• Exercise goal: Write out everything from the line containing "Task: Click the 30N latitude label" down to the line containing "Action: pos(787,441)" as a JSON list of strings, one string per line, with blank lines dropped. Leave the pictures out of the answer.

• Data rows:
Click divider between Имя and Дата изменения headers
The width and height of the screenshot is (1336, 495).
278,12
...
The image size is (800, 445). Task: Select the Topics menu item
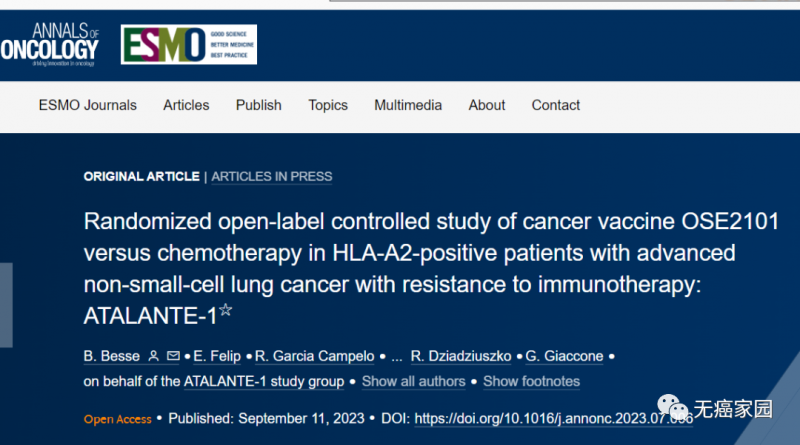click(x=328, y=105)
...
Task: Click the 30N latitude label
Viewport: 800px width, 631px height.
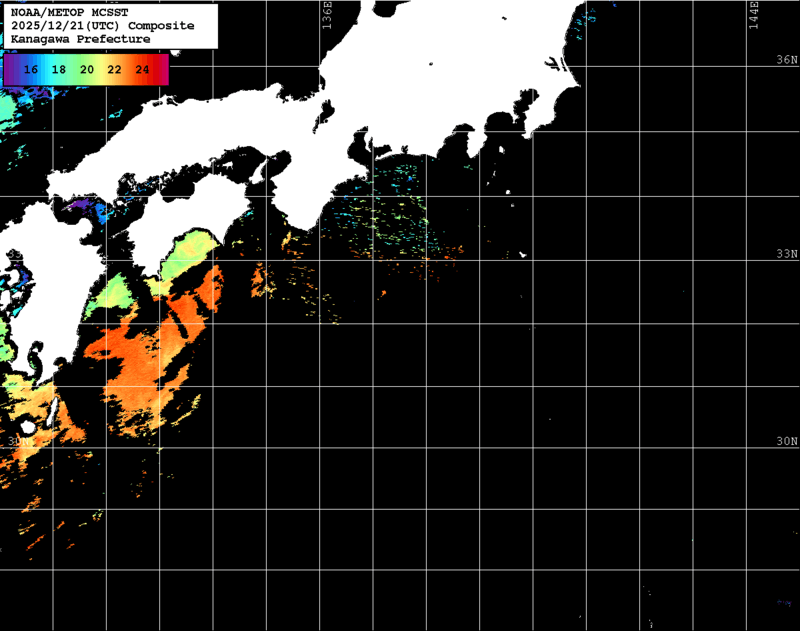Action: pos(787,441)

• The completed task:
[
  "Task: Click the 30N latitude label",
  "Viewport: 800px width, 631px height.",
  "Action: pos(787,441)"
]